Cette guerre éclair, qui dura quarante quatre  jours, entraina la mort de nombreux militaires et civils (les chiffres se situent entre 7 et 10 000 morts). Les organisations de défense des droits humains comme Amnesty International dénoncent aujourd’hui « l’usage inconsidéré par les forces arméniennes et azerbaïdjanaises d’armes explosives imprécises à large rayon d’impact dans des régions à forte densité de populations civiles provoquant la mort de nombreux civils et la destruction des habitations et des infrastructures ». L’Azerbaïdjan est accusé par ailleurs d’avoir utilisé des armes chimiques.

De nombreuses questions se posent aujourd’hui sur le futur statut des arméniens du Haut-Karabakh, désormais sous « protection » de l’armée Russe, qui ont dû quitter leurs villages et fuir de l’autre côté de la nouvelle ligne de démarcation qui délimite les territoires désormais acquis par l’Azerbaïdjan.

Données fournies:
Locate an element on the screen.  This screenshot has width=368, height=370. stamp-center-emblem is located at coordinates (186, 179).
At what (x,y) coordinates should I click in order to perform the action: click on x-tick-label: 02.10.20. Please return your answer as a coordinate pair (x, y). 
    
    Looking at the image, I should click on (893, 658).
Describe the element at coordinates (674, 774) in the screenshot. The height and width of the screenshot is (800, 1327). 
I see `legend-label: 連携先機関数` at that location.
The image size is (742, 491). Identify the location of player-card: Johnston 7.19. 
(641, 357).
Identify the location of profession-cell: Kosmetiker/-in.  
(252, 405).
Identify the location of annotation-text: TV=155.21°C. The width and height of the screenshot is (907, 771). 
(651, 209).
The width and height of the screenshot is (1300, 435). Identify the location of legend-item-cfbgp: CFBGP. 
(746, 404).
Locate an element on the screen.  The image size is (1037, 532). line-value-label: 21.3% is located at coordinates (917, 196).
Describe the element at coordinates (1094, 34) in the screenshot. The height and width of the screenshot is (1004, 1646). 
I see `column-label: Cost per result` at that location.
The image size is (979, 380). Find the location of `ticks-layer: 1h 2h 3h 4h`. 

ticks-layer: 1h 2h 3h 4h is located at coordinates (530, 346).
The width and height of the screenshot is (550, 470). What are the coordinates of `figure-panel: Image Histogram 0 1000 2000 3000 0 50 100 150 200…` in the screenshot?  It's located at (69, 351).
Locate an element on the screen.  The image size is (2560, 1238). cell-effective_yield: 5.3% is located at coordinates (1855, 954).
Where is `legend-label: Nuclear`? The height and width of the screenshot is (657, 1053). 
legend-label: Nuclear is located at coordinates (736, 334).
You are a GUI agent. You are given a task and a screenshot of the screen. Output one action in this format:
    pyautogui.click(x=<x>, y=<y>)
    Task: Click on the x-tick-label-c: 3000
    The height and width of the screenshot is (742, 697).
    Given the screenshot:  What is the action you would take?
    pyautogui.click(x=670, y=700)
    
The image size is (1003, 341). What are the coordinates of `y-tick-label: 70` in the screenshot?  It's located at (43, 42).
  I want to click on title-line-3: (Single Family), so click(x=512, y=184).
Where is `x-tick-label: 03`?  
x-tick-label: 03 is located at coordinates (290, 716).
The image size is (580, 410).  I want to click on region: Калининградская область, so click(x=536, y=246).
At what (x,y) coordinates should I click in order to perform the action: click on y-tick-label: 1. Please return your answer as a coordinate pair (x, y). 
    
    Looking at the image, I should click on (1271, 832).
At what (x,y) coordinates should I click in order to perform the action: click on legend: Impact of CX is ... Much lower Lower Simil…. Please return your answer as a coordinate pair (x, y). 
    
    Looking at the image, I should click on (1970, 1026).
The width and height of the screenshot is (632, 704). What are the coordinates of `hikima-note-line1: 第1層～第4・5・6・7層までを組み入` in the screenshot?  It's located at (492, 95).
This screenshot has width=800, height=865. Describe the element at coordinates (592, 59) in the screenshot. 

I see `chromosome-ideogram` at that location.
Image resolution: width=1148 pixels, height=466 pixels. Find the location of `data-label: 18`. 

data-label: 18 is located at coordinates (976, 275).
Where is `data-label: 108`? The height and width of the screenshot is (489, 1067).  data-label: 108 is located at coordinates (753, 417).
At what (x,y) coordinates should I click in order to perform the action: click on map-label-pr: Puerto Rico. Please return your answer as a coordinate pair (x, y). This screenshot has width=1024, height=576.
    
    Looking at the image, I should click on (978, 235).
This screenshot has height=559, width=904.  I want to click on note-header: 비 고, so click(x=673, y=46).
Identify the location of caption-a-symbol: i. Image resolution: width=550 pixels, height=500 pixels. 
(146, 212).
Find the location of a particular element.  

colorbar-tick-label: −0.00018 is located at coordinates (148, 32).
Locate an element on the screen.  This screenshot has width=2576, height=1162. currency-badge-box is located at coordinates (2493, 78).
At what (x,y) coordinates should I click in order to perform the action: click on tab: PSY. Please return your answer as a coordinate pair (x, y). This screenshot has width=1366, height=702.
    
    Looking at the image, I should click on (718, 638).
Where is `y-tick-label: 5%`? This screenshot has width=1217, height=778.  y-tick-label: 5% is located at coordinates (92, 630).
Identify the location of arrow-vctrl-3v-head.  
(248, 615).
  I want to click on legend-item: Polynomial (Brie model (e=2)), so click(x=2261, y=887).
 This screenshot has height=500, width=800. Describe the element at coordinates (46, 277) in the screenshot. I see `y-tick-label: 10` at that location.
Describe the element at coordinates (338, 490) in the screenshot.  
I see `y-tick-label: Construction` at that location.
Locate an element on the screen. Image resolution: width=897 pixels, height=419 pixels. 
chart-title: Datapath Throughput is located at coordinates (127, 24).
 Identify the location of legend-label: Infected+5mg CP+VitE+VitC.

Consignes:
1. Selon le texte sur la guerre du Haut-Karabakh, combien de jours ce conflit a-t-il duré ?
2. Indiquez si chacune des affirmations suivantes concorde avec le texte sur la guerre du Haut-Karabakh : (a) Amnesty International dénonce l’usage d’armes explosives imprécises par les seules forces azerbaïdjanaises. (b) L’Azerbaïdjan est accusé d’avoir utilisé des armes chimiques. (c) Des Arméniens du Haut-Karabakh ont dû quitter leurs villages.
3. Prolongez le texte sur la guerre du Haut-Karabakh à la suite de sa dernière phrase.

Réponses:
1. Il a duré quarante-quatre jours.

2.
(a) Non : « l’usage inconsidéré par les forces arméniennes et azerbaïdjanaises d’armes explosives imprécises »
(b) Oui : « L’Azerbaïdjan est accusé par ailleurs d’avoir utilisé des armes chimiques. »
(c) Oui : « qui ont dû quitter leurs villages et fuir de l’autre côté de la nouvelle ligne de démarcation »

3.
Attribué à l’Azerbaïdjan en 1920 par Staline, puis, après l’effondrement de l’ex-URSS et l’indépendance des deux pays en 1991, déclaré « république indépendante » à l’issue d’un conflit qui provoqua 30 000 morts entre 1988 et 1994, l’Artsakh est considéré par les arméniens comme un des lieux fondateurs de leur histoire, notamment à travers la présence de nombreux sites religieux catholiques (monastères, églises) dont certains sont désormais à nouveau sur territoire Azerbaïdjanais.

Aujourd’hui, l’avenir politique de l’Arménie est incertain. 

Serge Challon

 

 

 

 

 

 

 

 

 

 

 

14 novembre 2020. Quelques jours après la signature du cessez-le-feu les Arméniens du Haut-Karabagh fuient la région en voiture après avoir brulé leurs maisons.

 

L »exposition Arméniens, un peuple en danger, d’Antoine Agoudjian a été présentée au Festival Visa pour l’Image à Perpignan 2021 où lui a été remis le Visa d’or humanitaire du Comité International de la Croix-Rouge (CICR)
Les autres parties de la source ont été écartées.